Они перешли на другую сторону улицы. Народ продолжал прибывать. На карнизе, неподалеку от раскрытого окна, стоял парень. Точнее, стоял он до тех пор, пока «Творцы» не достигли общей массы людей.
– Я люблю ее! Вы слышите? Люблю! – молодой человек поднял вверх бутылку водки и пошатнулся, чем вызвал восторг у собравшихся зевак.
– Слышь, пацан! Погоди не прыгай у меня мобила зависла! – крикнул кто-то из толпы.
– Все нормально, я снимаю! – отозвался другой. Народ засмеялся.
Парень не слышал этих слов. Его стеклянные глаза искали в толпе ту, для которой был устроен весь этот спектакль.
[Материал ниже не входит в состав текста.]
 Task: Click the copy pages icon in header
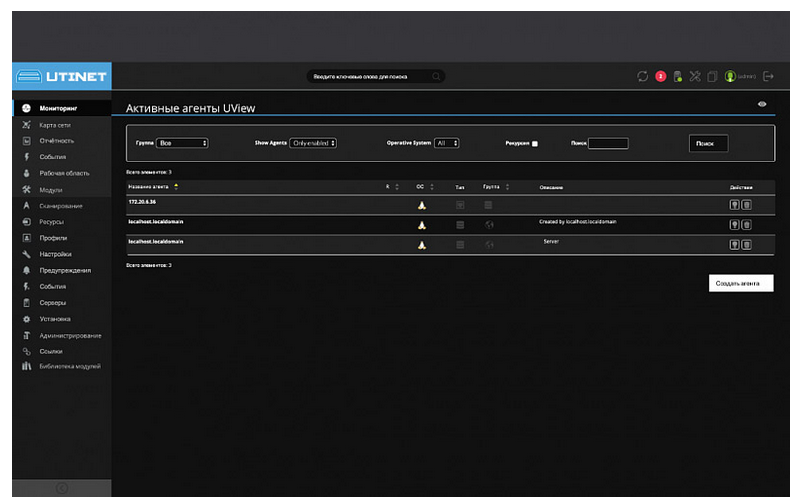point(711,76)
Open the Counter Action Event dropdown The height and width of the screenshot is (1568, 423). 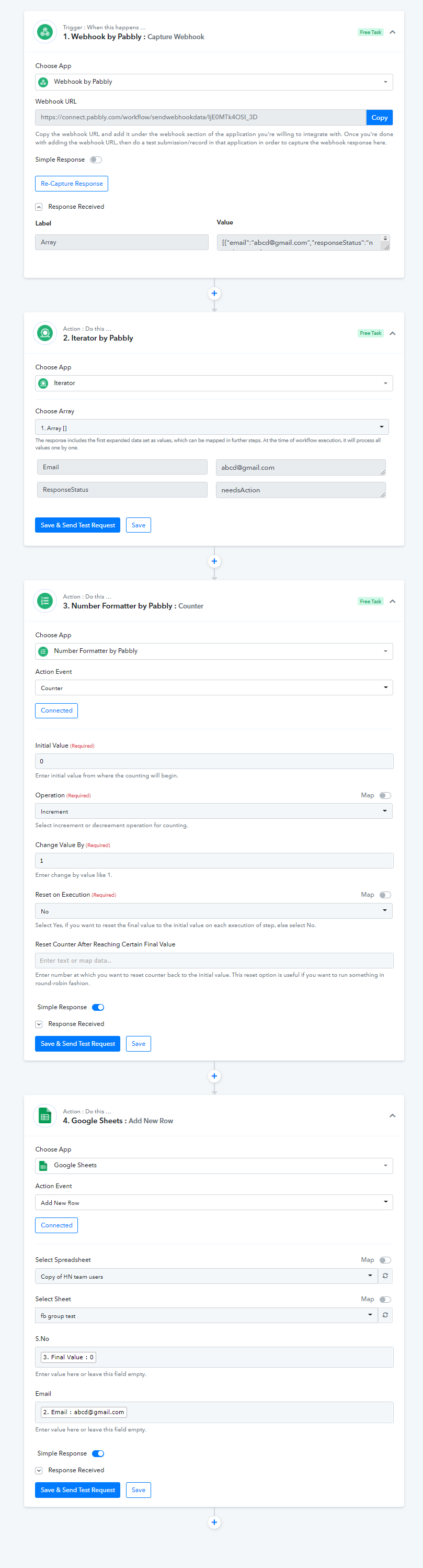coord(214,687)
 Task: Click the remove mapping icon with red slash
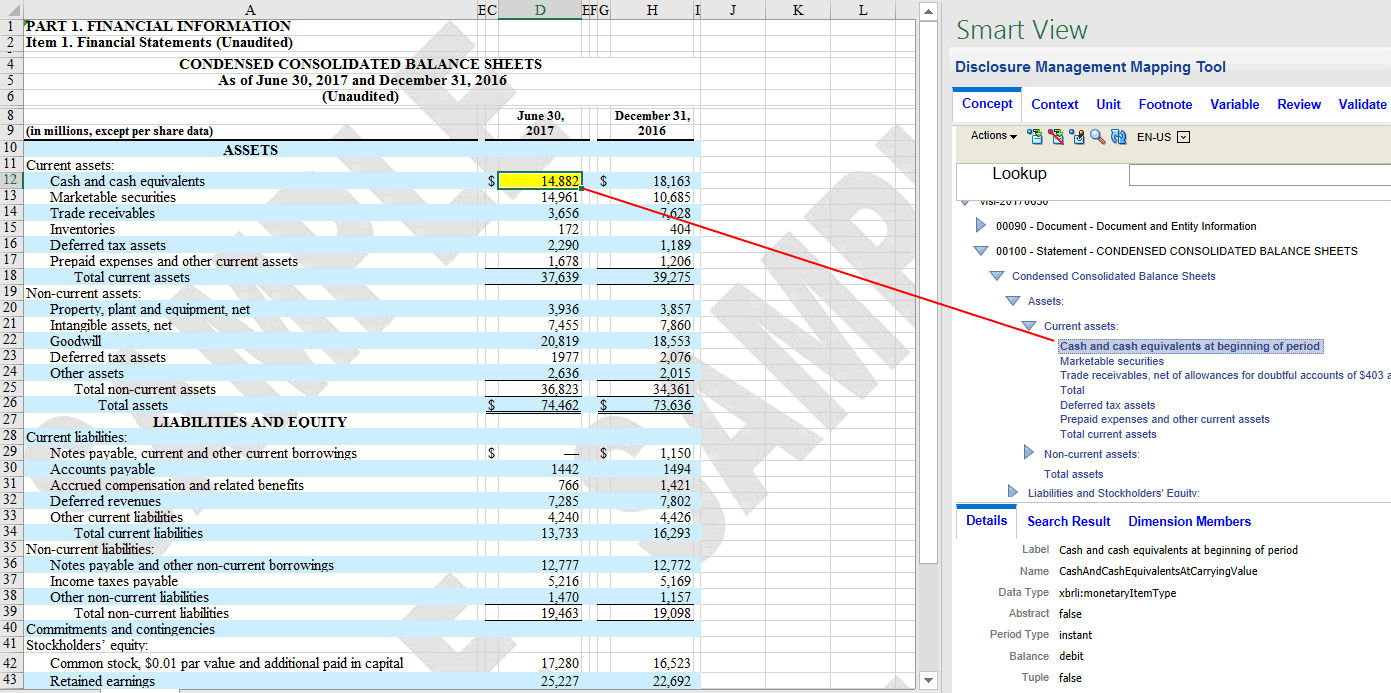click(1055, 137)
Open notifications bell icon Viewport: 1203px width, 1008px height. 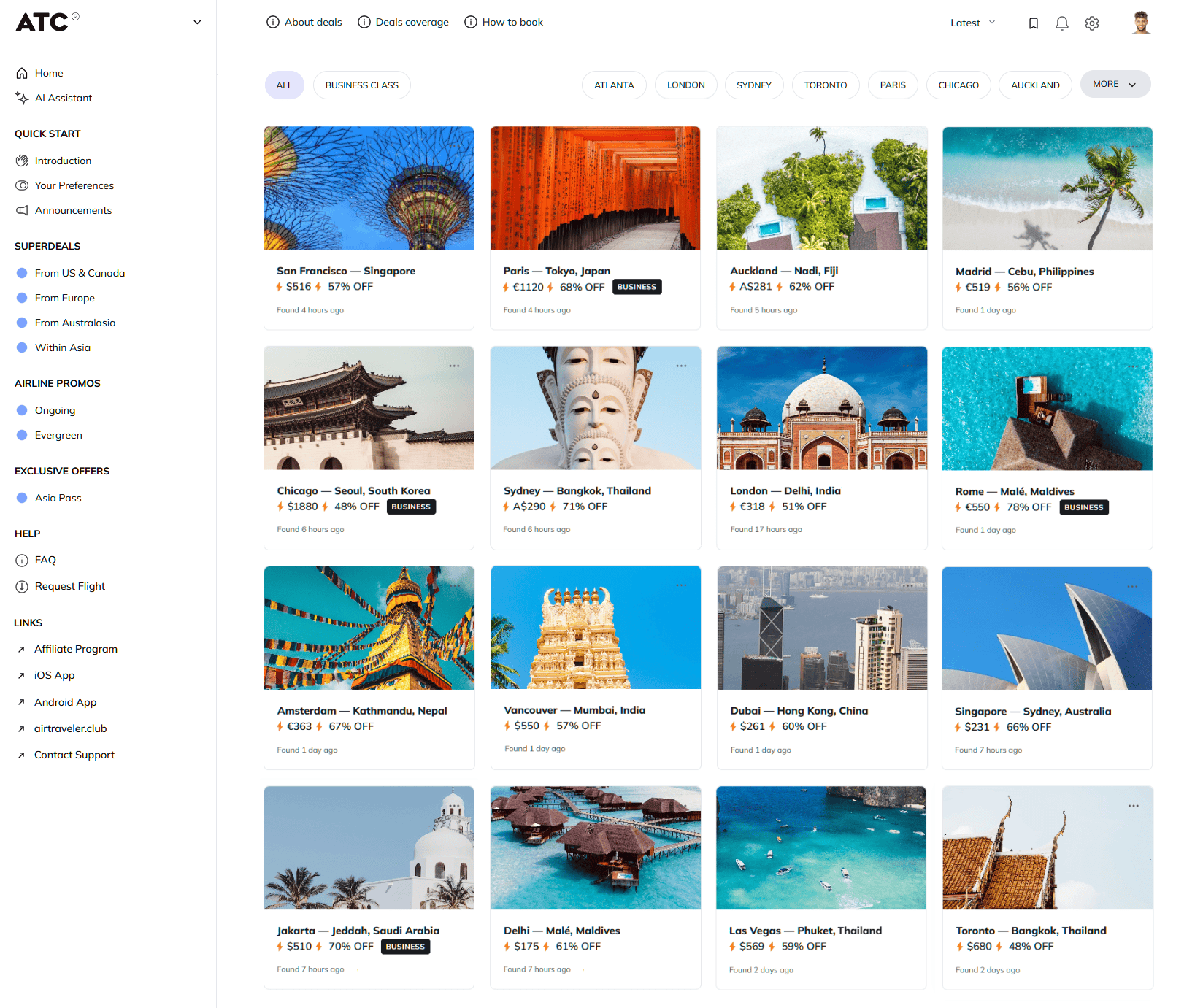[1061, 23]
Отхлебнув из бутылки, он двинулся к краю карниза.
– «Разбежавшись, прыгну со скалы… вот я был, и вдруг меня не стало! Вот когда об этом, узна-а-аешь ты… уууу…»
Стоявшие внизу люди засвистели. Иногда кто-то кричал: «Стой!», но этот призыв тонул в общей массе. Все хотели зрелищ. Они вытягивали руки, стараясь поймать в прямоугольные рамки телефонов фигуру самоубийцы.
– Что ей надо, а? У нее было все! Все! А она ушла! Я ради нее бросил: родных, друзей, любимую работу! Все! А она ушла! Че-е-его ей на-а-д-до? А? – парень снова отпил из бутылки. – Горечь! Горечь в душе, горечь во рту! Я могу запить горе водкой! Но что мне делать с душой? Внутри все жжет! Все горит! Еще немного, и внутри останется только пепел! И все! Будет пусто! Ничего внутри не будет! Ничего!
– Мы уже позвонили вашей девушке! Пожалуйста, вернитесь в квартиру! – раздался голос мегафона.